On every front in which one or several of us have mopped the floor with the high priests of hang (and para) gliding discussion of weak links is dead.
Pre Marzec a regular Joe would have a question about weak link strength every now and then and trigger a civil war - just as Martin said. That era is OVER.
The hang gliding Industry has gotten backed and painted itself into an impossibly tight corner and the only options for it are to stay there or admit that it was flat out WRONG from the git-go (and his been lying its ass off to keep it covered ever since).
And when was the last time The Industry ever admitted it had been wrong about ANYTHING?
Gil Dodgen - 1983/05
Editorial
A NOTE ON TOWING
The early days of hang gliding were marred by numerous towing accidents. During this period this aspect of our sport established a hopelessly bad reputation. And, indeed, last year, as you may have noted in Doug Hildreth's recent accident review, there was a towing fatality by a totally inexperienced Texas pilot.
Some time ago I received a series of four articles on a new towing system from Texas experimenter and inventor Donnell Hewitt. I ran the first in the series of four articles. Editors learn from experience and if I could roll back the calendar I would run all four at once in condensed form. In fact, what happened was that the first article - which made seemingly outrageous claims without outlining the actual technique or hardware - inflamed the then towing establishment. It seems that today's innovators become tomorrow's conservatives so I was bombarded with calls, some from the USHGA Board, telling me that this Mr. Hewitt was totally inexperienced, that he didn't know what he was talking about, and that I was contributing to the possible injury and death of unknown multitudes of innocent hang glider pilots.
I am not a tow pilot, and although Donnell's system made sense to me I was forced to discontinue the series. The essence of his system was a double bridle that connected to the glider and to the pilot.

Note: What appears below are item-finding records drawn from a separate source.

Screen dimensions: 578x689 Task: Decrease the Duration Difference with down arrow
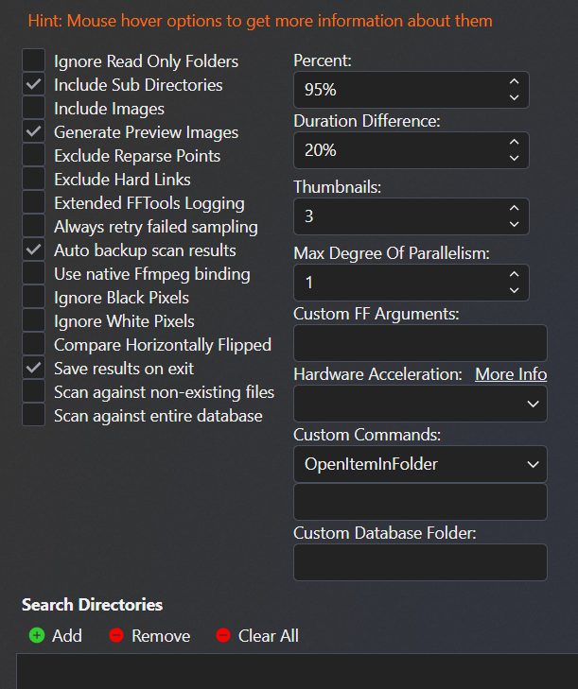[x=514, y=158]
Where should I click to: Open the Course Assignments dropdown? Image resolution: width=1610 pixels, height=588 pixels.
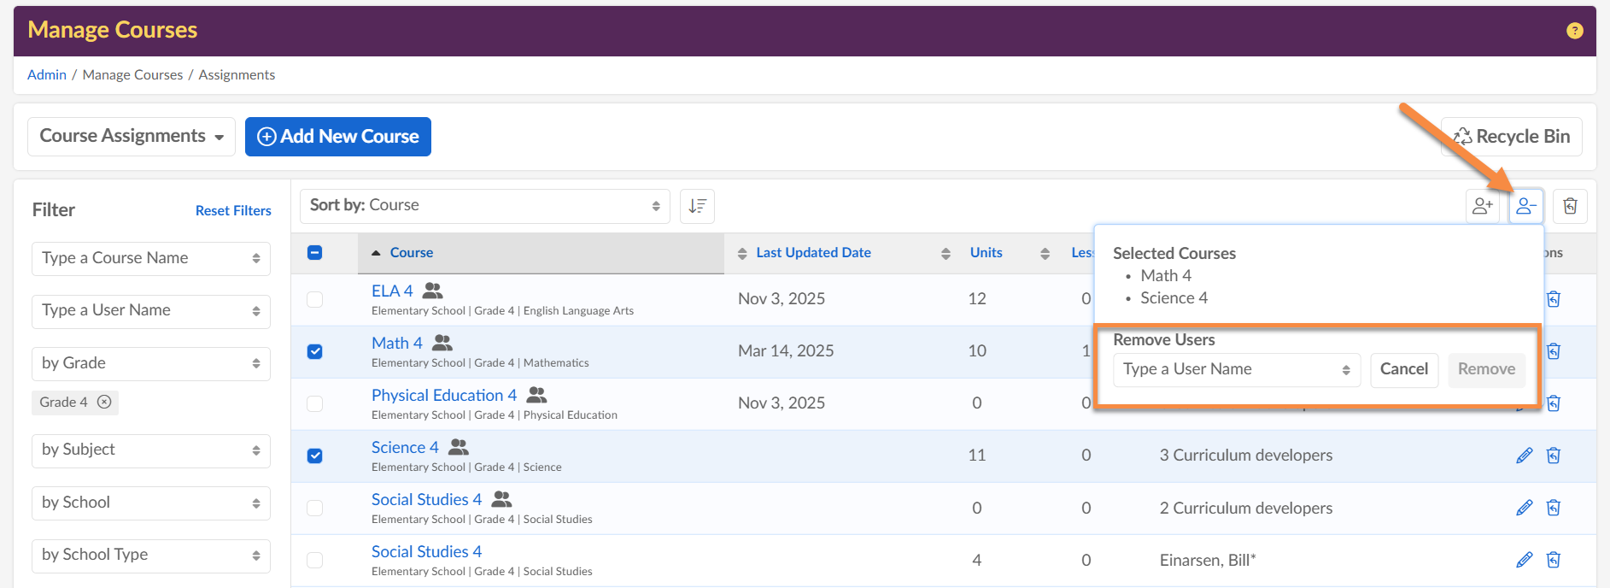coord(132,137)
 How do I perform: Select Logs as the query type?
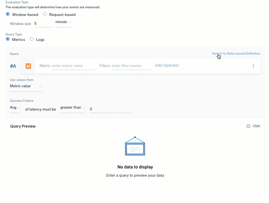pyautogui.click(x=31, y=39)
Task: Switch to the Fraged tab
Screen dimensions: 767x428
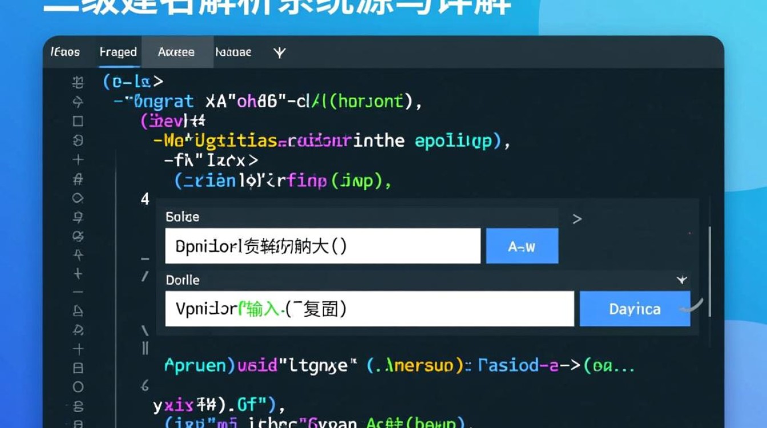Action: (118, 53)
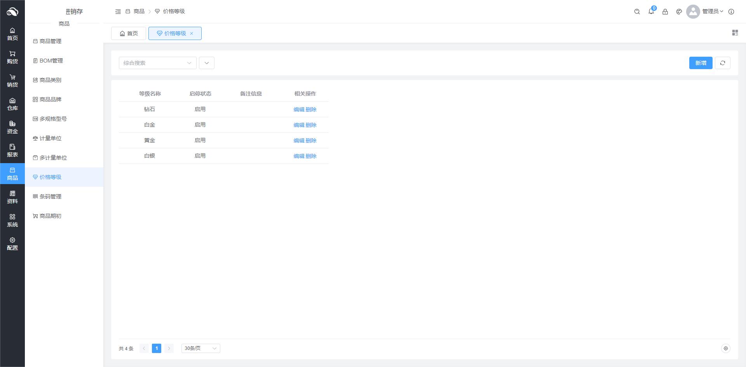Image resolution: width=746 pixels, height=367 pixels.
Task: Open the 30条/页 page size dropdown
Action: point(200,348)
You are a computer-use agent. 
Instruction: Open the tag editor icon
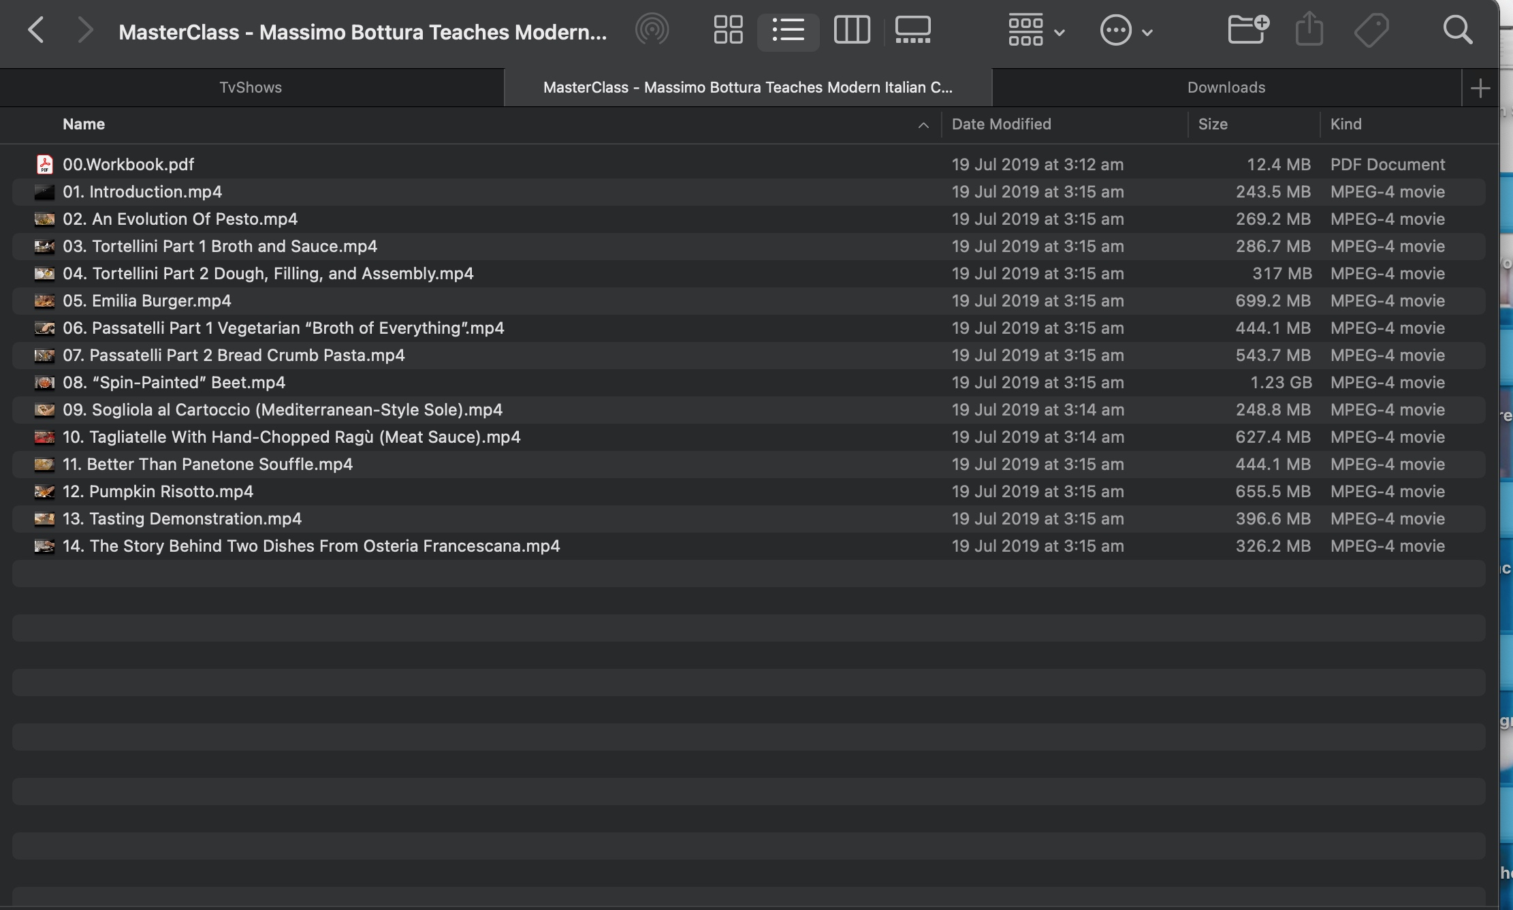click(1371, 31)
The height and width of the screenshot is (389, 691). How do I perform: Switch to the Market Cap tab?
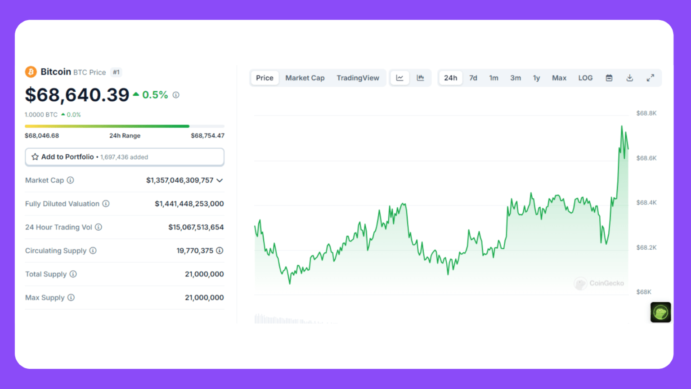(305, 77)
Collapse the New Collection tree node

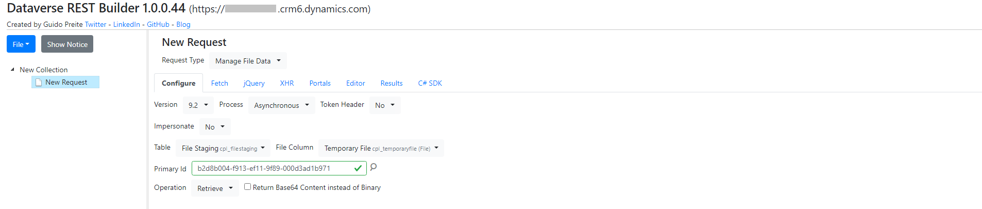(12, 69)
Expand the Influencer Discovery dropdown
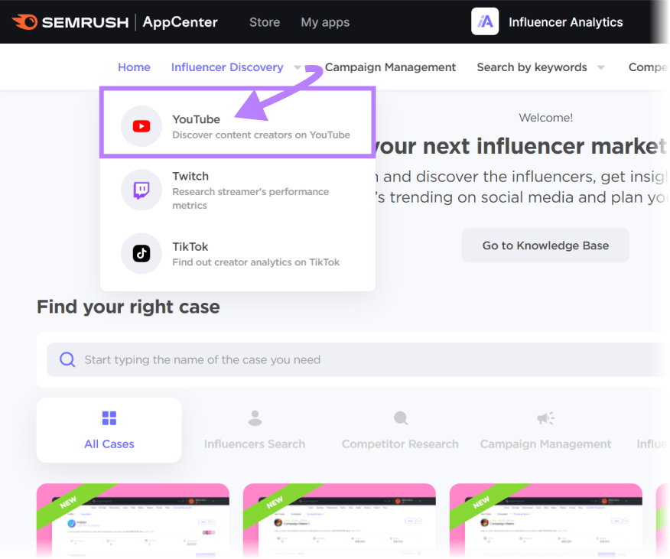Image resolution: width=670 pixels, height=559 pixels. click(227, 67)
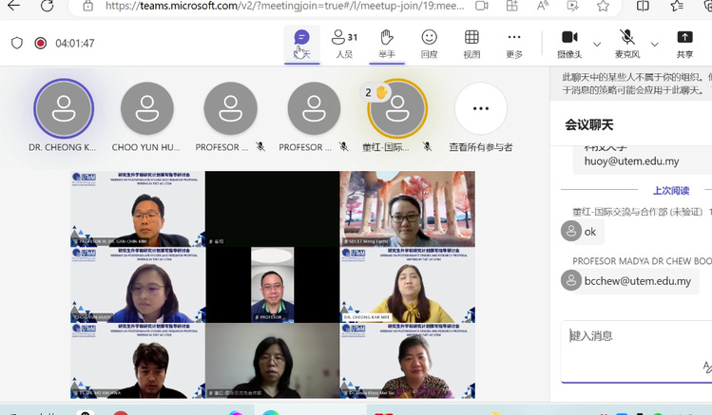The width and height of the screenshot is (712, 415).
Task: Click the three-dots view all participants button
Action: click(x=480, y=108)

This system would thus pull the pilot back on line in the event that the glider was inadvertently turned off course from behind the vehicle. This would produce a self-correcting system avoiding the infamous "lockout" the factor which seemed to make towing so dangerous.
Well, it appears that Mr. Hewitt's system not only works but, as I've been told by pilots who have made literally thousands of land tows with it, it works beyond all the most optimistic expectations. One pilot told me, "It is virtually impossible to lock out even if one tries."
That was it. Over thirty one years ago. Move the bottom attachment from the basetube to the pilot. AND, of course use:
- a Center Of Mass system which autocorrects for roll
- an Infallible Weak Link to prevent lockouts for when the Center Of Mass system DOESN'T autocorrect for roll
- a release within easy reach because with all that other stuff going for you it would be stupidly superfluous to give you the capability of blowing tow while controlling the glider.
It's in the USHGA Bylaws and Mission Statement that every time you admit you were wrong about one thing you hafta bundle at least three new items of total deadly crap to balance things out.
The Birrenator will NEVER be a certifiably insane death trap because Peter invented it and Pat Denevan's using it.
Whenever a commercial interest person kills someone by violating an SOP *HE* won't be removed from hang gliding - the SOP WILL. Constant unstoppable lowering of the bar.
ANY progress that requires anybody who's ever made a buck from hang gliding to admit that he's been wrong or be identified and declared as having been wrong about ANYTHING will NEVER happen.
And any solid theory, procedure, equipment equivalent to anything from a century's worth of conventional aviation that doesn't come from a significant commercial interest - ain't gonna happen dude.
And nothing's gonna come from a significant commercial interest 'cause - Catch-22 - that would be an admission that they'd been wrong about what they'd been saying, doing, using in the past.
Legal range weak links which allow mid to heavy range gliders to get airborne and varying in proportion to either flying weight or glider capacity... WHAT? Are you TOTALLY NUTS or sumpin'? Don't you think we know what we're doing - you wacko muppet?